I manage several web servers and their MTU settings were set at 1500 by default. Some of the machines have an MTU setting of 576. I've read a bunch about MTU and I feel I understand it well enough but I don't have a good sense for the current state of hardware between my router and my user's PCs. Is 1500 a sane MTU to run on a public web server or will I be causing problems for some users? thanks! fz

Solution 1:

The short answer: "It depends".

The longer answer:

normally the TCP implements path MTU discovery algorithm (RFC1191).

However, the problem is that the middleboxes sometimes drop the ICMP messages "Fragmentation Needed, DF bit set" that are used for this. That said, it is usually infrequent - so you should be ok with the default MTU of 1500 - assuming your side does not filter ICMP unnecessarily, the failures to connect will be caused by the misconfigurations on the client side.

the MTU of 576 is assumed if the host does not implement the Path MTU discovery (if you explicitly disable it). This will cause lower performance for the connections, so better do not touch it.

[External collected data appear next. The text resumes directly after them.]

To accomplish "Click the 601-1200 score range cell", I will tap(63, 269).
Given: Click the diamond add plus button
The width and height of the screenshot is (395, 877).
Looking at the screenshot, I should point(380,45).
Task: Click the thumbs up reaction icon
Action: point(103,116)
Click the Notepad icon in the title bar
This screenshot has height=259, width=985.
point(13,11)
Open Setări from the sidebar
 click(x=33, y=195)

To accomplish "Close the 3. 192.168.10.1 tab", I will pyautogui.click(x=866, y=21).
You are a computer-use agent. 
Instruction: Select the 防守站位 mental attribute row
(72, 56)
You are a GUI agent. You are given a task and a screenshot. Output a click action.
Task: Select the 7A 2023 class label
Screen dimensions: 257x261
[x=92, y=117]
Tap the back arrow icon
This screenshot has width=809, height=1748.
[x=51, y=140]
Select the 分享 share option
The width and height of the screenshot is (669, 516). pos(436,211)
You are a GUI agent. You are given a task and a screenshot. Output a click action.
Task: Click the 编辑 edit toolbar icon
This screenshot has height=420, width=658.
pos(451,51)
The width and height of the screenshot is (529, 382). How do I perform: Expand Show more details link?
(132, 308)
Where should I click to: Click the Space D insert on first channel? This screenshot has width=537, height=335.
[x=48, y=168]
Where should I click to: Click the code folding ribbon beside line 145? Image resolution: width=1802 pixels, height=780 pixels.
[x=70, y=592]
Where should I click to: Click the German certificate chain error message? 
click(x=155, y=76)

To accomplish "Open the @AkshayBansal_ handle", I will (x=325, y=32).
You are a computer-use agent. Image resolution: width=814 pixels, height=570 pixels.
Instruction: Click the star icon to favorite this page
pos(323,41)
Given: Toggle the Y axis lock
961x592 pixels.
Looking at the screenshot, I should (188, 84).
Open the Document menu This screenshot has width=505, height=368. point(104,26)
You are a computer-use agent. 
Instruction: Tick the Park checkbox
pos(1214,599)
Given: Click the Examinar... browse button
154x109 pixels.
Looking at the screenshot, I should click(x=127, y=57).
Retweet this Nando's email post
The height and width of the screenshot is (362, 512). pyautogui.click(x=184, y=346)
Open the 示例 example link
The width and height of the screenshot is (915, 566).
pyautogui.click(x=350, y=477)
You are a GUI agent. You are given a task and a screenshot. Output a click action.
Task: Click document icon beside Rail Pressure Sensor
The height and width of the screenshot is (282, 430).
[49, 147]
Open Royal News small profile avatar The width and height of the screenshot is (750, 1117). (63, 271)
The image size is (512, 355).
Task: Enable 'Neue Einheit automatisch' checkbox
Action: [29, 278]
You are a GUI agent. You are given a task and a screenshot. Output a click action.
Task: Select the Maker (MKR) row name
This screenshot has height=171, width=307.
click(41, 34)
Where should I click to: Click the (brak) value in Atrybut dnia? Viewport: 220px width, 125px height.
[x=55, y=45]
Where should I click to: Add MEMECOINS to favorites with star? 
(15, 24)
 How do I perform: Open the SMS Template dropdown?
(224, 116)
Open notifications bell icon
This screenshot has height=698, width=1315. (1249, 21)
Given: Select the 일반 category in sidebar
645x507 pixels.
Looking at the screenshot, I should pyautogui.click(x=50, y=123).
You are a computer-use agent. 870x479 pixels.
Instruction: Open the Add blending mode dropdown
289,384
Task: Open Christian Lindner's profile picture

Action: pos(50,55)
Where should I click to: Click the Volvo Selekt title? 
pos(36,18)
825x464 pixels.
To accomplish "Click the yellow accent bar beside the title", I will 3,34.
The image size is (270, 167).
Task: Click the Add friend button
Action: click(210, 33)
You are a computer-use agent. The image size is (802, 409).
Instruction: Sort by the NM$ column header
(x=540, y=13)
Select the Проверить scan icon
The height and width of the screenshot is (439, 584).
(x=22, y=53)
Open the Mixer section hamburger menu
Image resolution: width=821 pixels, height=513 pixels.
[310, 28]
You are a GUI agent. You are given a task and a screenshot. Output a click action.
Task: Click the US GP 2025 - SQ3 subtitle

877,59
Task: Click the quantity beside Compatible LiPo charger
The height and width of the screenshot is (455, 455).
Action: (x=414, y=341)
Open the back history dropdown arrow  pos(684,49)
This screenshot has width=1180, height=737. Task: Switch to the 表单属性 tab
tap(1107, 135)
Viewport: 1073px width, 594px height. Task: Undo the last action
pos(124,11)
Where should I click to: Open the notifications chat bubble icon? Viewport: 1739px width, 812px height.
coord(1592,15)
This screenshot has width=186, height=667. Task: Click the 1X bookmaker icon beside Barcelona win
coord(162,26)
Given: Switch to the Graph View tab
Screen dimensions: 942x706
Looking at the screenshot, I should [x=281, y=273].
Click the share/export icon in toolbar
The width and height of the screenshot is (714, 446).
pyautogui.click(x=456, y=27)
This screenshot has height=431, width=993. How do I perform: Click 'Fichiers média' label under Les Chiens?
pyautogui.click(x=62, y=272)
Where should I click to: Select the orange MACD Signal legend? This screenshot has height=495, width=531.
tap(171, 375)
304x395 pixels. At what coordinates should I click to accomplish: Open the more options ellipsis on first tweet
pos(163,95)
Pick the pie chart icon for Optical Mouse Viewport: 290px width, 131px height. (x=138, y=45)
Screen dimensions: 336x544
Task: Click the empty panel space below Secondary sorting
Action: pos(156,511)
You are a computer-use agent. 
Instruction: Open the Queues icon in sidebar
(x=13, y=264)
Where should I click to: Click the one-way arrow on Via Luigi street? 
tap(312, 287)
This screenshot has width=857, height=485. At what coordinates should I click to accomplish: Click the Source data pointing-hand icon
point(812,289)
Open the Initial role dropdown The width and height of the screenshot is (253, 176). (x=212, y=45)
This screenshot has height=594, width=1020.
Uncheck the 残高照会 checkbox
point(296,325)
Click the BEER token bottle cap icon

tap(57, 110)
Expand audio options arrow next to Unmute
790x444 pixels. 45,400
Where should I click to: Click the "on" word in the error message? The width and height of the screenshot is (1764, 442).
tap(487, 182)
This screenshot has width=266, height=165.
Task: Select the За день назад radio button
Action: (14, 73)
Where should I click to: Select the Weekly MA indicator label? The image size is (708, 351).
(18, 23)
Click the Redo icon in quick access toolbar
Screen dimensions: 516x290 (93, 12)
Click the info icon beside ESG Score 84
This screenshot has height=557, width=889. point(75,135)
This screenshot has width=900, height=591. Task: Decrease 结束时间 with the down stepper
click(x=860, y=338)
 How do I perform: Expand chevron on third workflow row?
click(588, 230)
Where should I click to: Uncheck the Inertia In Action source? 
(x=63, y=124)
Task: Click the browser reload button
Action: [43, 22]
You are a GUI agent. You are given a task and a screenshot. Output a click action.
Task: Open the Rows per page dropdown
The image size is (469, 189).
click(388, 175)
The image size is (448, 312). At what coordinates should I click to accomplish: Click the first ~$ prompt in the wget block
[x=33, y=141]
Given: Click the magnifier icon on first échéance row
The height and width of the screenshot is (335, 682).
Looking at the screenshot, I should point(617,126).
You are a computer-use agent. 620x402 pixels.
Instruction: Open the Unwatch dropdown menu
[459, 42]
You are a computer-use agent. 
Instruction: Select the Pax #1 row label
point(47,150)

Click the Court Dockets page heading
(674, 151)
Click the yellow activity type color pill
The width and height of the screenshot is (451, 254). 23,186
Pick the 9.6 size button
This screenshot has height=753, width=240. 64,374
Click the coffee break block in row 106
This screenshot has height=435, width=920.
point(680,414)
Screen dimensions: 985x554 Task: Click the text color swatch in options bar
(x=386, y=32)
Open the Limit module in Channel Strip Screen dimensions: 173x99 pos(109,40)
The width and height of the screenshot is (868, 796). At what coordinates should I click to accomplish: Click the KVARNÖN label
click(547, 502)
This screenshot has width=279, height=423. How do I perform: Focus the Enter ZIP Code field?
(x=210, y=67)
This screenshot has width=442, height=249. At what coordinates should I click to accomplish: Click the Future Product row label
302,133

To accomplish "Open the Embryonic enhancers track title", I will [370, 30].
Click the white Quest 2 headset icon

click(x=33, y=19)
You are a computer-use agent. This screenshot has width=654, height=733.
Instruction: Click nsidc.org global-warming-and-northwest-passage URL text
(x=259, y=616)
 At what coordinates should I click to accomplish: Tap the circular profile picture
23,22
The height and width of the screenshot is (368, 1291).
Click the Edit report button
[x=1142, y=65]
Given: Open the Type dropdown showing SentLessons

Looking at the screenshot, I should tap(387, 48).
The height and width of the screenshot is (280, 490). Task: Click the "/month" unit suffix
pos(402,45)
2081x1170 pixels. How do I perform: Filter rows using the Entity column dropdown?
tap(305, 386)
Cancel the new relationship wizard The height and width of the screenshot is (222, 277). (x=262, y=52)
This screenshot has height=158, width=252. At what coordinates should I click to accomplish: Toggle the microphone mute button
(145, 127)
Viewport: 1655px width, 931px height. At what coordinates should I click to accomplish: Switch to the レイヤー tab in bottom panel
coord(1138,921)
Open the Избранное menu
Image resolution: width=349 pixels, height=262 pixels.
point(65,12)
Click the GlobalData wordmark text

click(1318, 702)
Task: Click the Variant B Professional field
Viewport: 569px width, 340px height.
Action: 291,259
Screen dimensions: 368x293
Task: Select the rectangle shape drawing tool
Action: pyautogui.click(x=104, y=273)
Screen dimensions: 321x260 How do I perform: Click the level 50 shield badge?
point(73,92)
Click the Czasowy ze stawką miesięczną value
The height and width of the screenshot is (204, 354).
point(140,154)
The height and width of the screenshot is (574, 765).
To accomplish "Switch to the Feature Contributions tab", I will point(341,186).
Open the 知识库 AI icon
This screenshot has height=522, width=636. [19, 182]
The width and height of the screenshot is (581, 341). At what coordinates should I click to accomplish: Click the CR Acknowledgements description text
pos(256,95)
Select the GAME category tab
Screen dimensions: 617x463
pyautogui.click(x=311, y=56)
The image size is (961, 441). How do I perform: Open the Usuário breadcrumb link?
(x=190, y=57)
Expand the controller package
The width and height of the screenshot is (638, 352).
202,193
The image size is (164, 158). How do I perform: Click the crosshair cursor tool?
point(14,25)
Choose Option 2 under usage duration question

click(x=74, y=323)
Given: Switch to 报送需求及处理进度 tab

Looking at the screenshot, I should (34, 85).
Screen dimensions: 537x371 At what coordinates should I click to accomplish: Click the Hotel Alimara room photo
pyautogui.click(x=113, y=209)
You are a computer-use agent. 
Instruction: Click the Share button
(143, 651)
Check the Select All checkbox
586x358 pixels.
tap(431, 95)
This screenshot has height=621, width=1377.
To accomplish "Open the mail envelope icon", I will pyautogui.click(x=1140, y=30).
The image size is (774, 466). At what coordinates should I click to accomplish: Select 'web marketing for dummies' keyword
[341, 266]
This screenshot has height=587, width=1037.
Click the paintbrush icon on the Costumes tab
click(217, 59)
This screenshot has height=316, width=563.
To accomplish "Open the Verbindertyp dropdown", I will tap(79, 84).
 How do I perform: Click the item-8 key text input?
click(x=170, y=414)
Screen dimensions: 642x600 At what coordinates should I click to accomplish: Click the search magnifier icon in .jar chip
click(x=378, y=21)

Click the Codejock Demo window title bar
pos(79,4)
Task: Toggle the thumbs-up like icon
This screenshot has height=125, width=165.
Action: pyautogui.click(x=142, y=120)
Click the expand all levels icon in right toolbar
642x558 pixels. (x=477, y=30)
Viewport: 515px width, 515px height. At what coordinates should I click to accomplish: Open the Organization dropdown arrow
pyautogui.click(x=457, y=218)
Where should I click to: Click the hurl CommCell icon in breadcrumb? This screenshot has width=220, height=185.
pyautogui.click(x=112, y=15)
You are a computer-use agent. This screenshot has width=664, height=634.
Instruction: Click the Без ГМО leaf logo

So, normally 1500 should be a reasonable MTU to run in the vast majority of the cases - unless a very specific case where the firewall administrator on your side is overzealously blocking ICMP and the remote client is connecting via a path with a link inbetween that has a smaller MTU. But still, this case is best fixed by reconfiguring the firewall, so again 1500 should be fine.

Solution 2:

Sure, 1500 is a sane value.

The best value really requires you to understand a lot of the hardware and protocols you use and how they work. 1500 is a very reasonable starting place.

I haven't used it myself, but the SG TCP Optimizer has been recommend to help you investigate your system.

That all said, the answer "it depends" is very right, and if I was trying to optimize my web server's speed I would start with something I have better control over.